Hext looked at him solemnly for a long time. Then he shook his head.

“I helped them do that to you because I hated half-bloods. I wanted to cause you pain… make your alien eyes leak water. Pre-destination never came into it. I know we’re supposed to believe in the order of things, that nothing happens by coincidence, and all of that. But this time… it would be just a bit too cruel, don’t you think?”

“I forgave you for it,” Chrístõ said.

“Yes, you did. But… I don’t think I ever told you I’m sorry. I want to say it to you now. In case I never have the chance… I am sorry, Chrístõ. And I was wrong to think you wouldn’t make a good Time Lord.”

“I never thought you would make a good CIA agent,” Chrístõ answered. “But maybe I was wrong, too. Hext…”

He wasn’t sure what he wanted to say to him. Maybe he didn’t have to say anything. Their eyes met and Hext nodded. He knew.

They both looked around as the door opened and Deccan Rowe returned, bowing to them both.

“Lords, if your conference is concluded… would you care to join the young lady in the wings. There is something I think you might want to see.”

He would say no more. But they followed him. It was pitch dark now, beyond the brightly lit festival area. Midnight would see the end of the concert. Ice Garden were playing one of their biggest hits and the fan hysteria could be heard beyond the walls of the marquee. Backstage, there was an electrical excitement about it all.

“Chrístõ!” Julia looked around and smiled at him. She didn’t recognise Hext. He had put his cap and glasses back on. “You missed the best of it. But come here… they’re going to do a special encore.”

Chrístõ and Hext both stood with her and watched as Brian Drennan addressed the audience of thousands.

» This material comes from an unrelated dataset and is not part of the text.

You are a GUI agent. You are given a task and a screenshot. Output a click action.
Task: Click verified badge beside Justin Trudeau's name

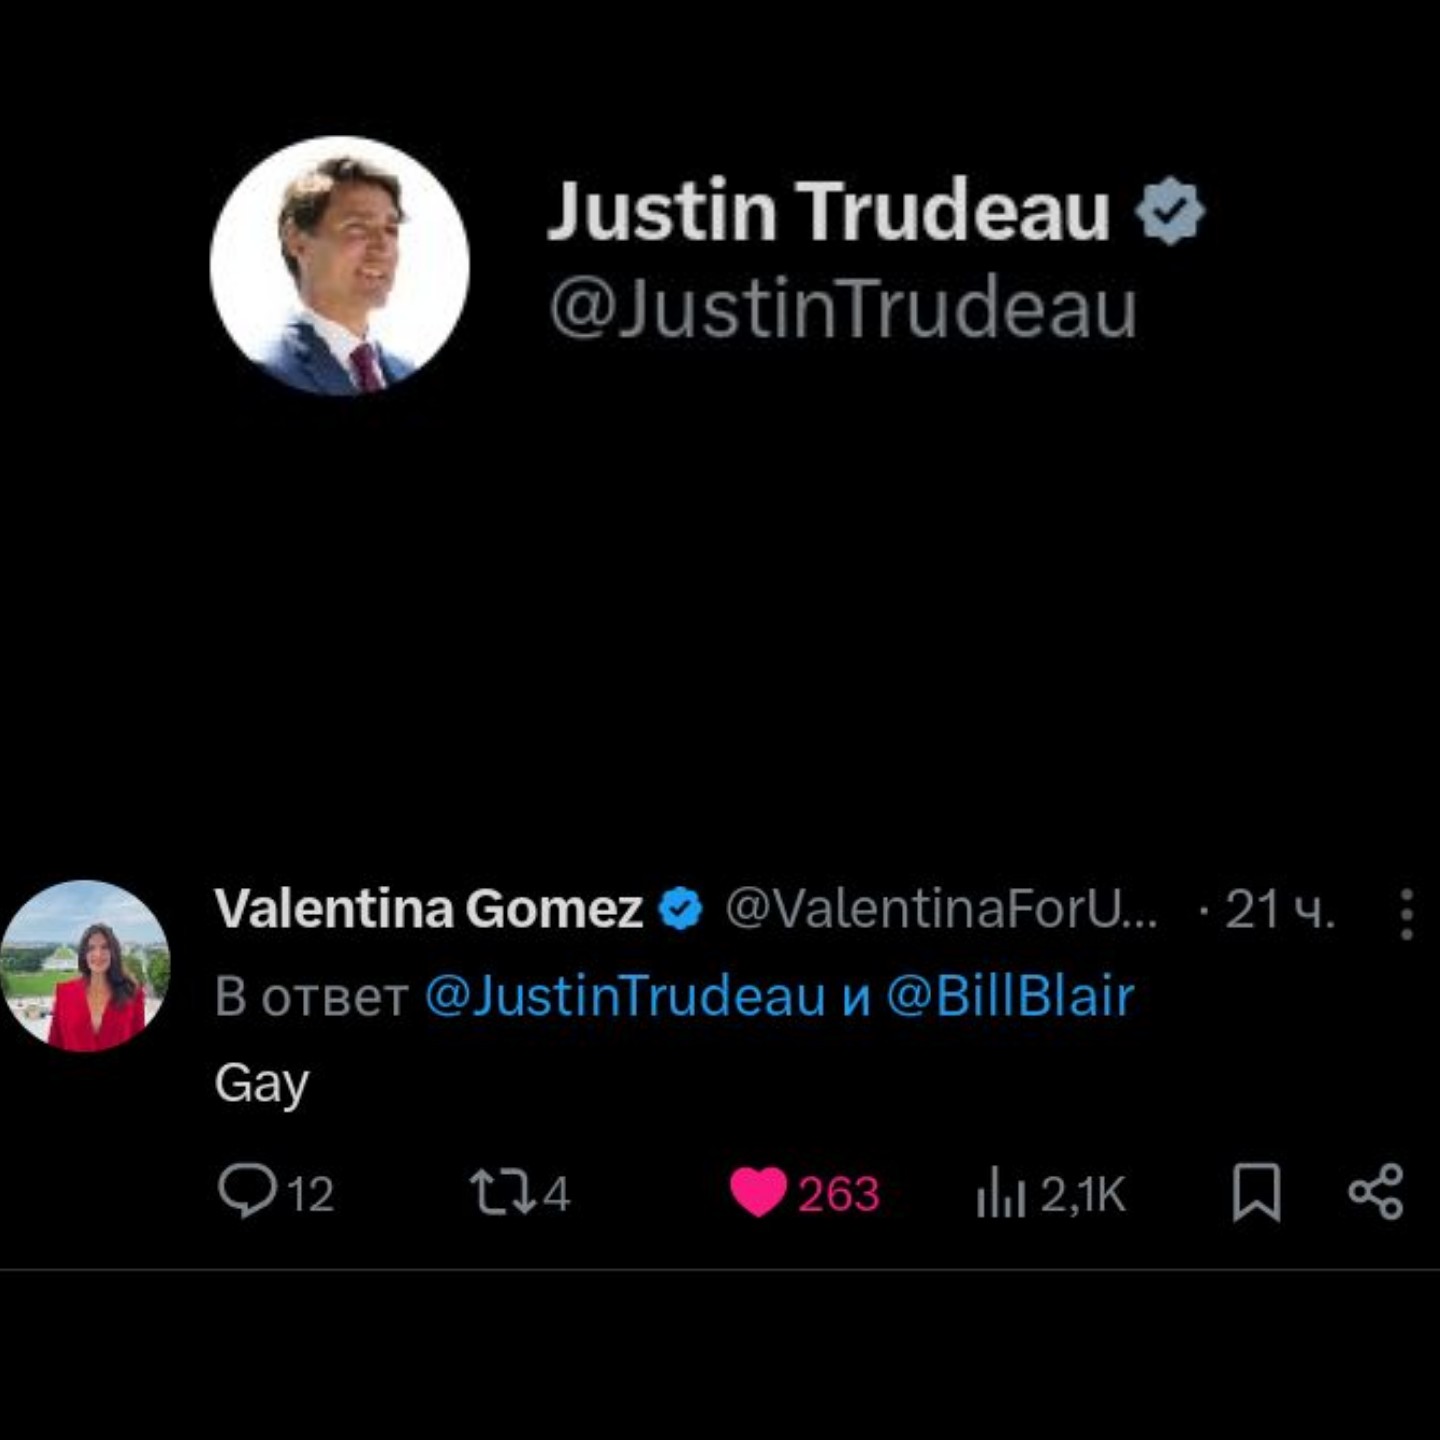[x=1169, y=211]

“We’ve got to finish soon. But there are two pieces I want to play… for two friends of the band who are a long way from home tonight. This is to remind them what the fight is for.”

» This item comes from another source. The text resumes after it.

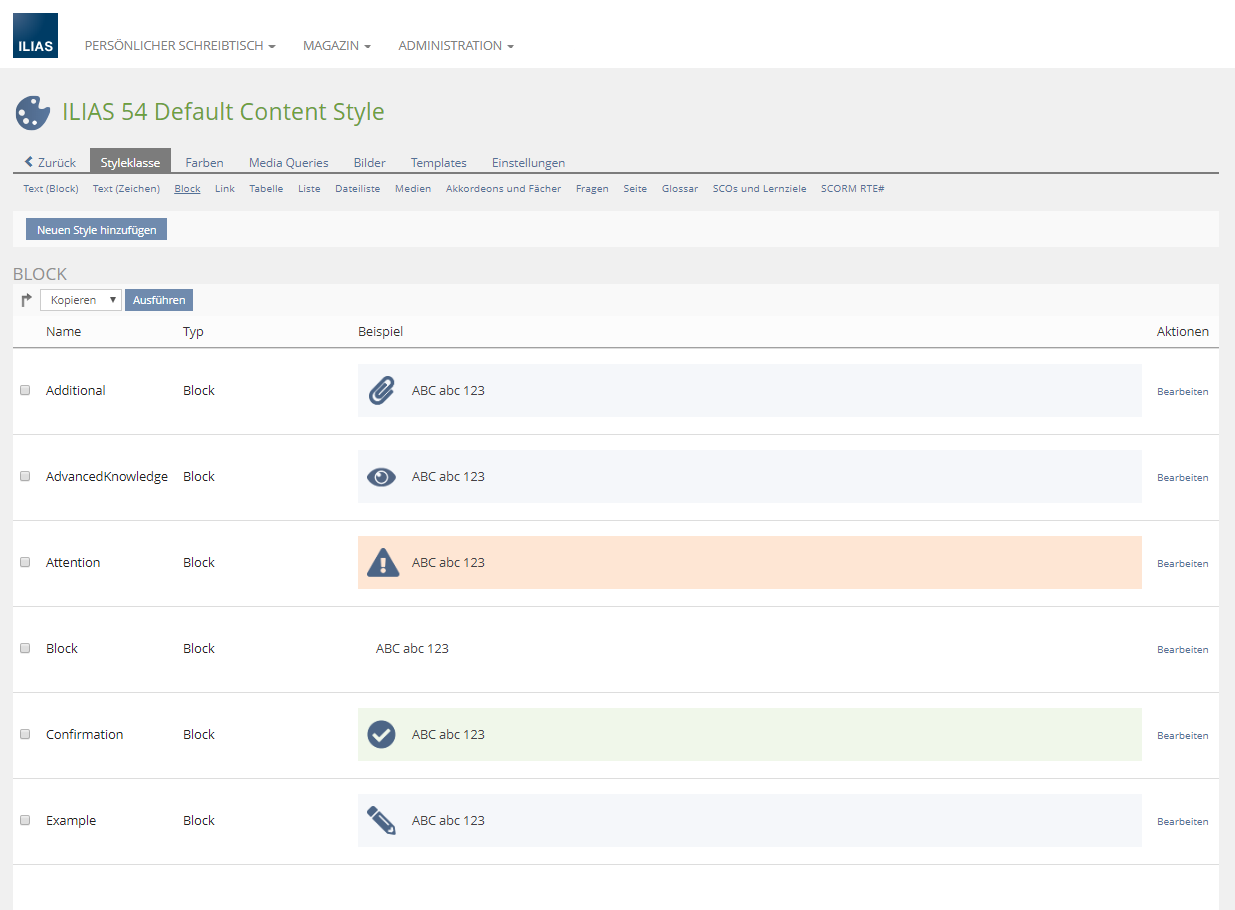Image resolution: width=1235 pixels, height=910 pixels.
Task: Go to the Tabelle sub-tab
Action: tap(266, 189)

Hext wasn’t familiar with 20th century Earth rock classics. Chrístõ was. But both saw the meaning in the words of the song Brian sang, accompanied by an electric guitar picking out the melody.

Here we are, born to be kings
We're the princes of the universe
Here we belong, fighting to survive
In a war with the darkest powers…

Then both of them gasped in astonishment as that song ended and a single spotlight turned on Brian Drennan and his lead guitar. He played a tune that was certainly not a rock classic. For a few bars even Chrístõ and Hext didn’t recognise their own national anthem played on an electric guitar. When they did, both stood to attention, their hands over their left hearts. They remembered the words of the anthem, all about being Brave Sons of Rassilion, Proud Daughters of Gallifrey. As the tune ripped at their hearts, Chrístõ thought he could have cried, but he remembered Lord Drogban and his lessons and he bore himself, dry eyed, as a Time Lord should.

As the last bars of the anthem died away, he turned to say something to Hext. He wasn’t there. He had been there moments before. But now he was gone. Chrístõ understood. His journey home to Gallifrey had begun.

“Mine is yet to come,” he told himself.

But he knew what he wanted to say to Hext now.

“Good journey, my friend,” he whispered.